Soon, I made a startling discovery: It turned out that Meteor had monkey-patched the global Promise implementation. Specifically, they had apparently decided that they wanted .then()
callbacks always to run in fibers, for convenience since most Meteor code requires that it be run in a fiber. Thus, they wrote code to intercept calls to .then()
and wrap the callback in another callback that creates a new fiber and runs the original callback inside it.
This might sound basically reasonable at first (it should be “compatible” with standard Promise semantics), but there is a problem: In code that makes heavy, idiomatic use of Promises, it is common to string together a long chain of short .then()
callbacks. As it so happens, Sandstorm itself contains a lot of Promise-based code, especially around communicating with its back-end, which it does using Cap’n Proto. Cap’n Proto’s API makes very heavy use of Promises, and does not expect to run in fibers. Thus, this code which seemingly had nothing to do with fibers was in fact the main creator of fibers in our system, creating massive quantities of totally unnecessary fibers, wasting memory and CPU time.
But even that didn’t actually explain the bombs. The way fibers work, if you start a new fiber that immediately completes, the fiber immediately goes back to the fiber pool. All of our Promise-heavy code operated in asynchronous style, therefore the callbacks would always complete immediately. So while the Promise code was needlessly starting lots of fibers, it should actually have been reusing the same Fiber object over and over again.

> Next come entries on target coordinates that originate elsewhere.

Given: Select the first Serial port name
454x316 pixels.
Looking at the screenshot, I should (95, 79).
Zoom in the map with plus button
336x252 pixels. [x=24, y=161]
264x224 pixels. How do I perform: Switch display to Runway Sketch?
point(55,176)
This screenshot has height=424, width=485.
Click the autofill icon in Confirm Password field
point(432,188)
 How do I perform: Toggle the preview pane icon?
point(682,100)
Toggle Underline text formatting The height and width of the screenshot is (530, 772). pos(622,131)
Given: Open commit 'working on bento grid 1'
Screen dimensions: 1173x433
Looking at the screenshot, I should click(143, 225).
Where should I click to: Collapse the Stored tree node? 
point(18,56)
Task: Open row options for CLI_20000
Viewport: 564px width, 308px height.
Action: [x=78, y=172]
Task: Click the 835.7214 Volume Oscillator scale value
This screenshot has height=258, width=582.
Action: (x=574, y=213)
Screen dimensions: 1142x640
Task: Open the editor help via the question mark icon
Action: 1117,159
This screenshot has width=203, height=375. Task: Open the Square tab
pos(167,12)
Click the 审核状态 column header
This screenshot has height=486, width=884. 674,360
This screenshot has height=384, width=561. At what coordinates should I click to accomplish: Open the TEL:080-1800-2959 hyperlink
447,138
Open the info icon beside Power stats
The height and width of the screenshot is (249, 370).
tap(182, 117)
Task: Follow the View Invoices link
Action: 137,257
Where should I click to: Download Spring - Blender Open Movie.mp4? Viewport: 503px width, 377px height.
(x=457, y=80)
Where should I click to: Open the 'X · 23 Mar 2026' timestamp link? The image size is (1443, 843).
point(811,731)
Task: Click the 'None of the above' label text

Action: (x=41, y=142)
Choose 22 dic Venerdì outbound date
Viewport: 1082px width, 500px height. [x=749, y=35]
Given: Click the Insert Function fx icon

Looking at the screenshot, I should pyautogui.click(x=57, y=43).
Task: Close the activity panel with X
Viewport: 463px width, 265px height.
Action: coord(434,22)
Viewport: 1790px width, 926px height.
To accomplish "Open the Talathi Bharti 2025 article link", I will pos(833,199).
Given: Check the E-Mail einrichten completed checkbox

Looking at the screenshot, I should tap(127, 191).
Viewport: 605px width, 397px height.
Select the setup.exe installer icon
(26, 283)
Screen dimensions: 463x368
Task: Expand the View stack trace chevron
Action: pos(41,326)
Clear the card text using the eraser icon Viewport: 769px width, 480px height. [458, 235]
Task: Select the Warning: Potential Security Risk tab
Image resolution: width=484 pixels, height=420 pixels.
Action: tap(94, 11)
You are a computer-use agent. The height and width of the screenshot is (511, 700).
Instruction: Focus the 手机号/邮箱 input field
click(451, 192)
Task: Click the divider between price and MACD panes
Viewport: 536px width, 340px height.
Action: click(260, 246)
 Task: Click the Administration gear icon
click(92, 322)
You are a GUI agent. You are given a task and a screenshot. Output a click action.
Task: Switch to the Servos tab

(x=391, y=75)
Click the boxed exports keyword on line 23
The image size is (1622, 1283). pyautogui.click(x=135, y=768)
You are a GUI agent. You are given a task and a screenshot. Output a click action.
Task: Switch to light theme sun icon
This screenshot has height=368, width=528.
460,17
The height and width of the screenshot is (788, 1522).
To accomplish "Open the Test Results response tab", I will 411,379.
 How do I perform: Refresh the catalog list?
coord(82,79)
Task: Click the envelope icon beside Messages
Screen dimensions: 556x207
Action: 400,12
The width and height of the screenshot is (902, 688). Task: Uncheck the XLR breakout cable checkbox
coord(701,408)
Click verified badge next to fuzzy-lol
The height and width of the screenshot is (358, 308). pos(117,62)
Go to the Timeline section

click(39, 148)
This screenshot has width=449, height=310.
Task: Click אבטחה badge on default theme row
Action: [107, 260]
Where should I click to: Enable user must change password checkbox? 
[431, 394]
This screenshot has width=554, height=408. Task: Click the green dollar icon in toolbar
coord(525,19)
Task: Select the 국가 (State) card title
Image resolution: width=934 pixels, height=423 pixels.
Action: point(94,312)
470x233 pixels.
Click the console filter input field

But there was one more wrinkle: It turns out that the V8 promise implementation itself sometimes calls .then()
recursively, passing along one callback from one promise to another. In fact, it has to do this to correctly implement the spec. But since .then()
had been monkey-patched, each time the same callback passed through another .then()
call, it received another wrapper layer spawning another fiber. In the end, one callback, when finally called, would start a fiber, which would start another fiber, which would start another fiber, and so on. Since each fiber in this chain was itself responsible for spawning the next, all the fibers would be started before any completed. If one callback managed to be wrapped 20,000 times, then you get 20,000 fibers, all at once.
I patched the Promise monkey-patch such that, after wrapping a callback, it would mark the wrapped callback object with a field like alreadyWrapped = true
. If the same callback came back to be wrapped again, the code would see this marking and avoid double-wrapping.
And just like that, the problem stopped.
Meanwhile, we’ve also filed an issue against V8, requesting that they replace their linked list with a hashtable. This wouldn’t have completely mitigated the fiber bombs, but it would have at least prevented them from permanently crippling the process.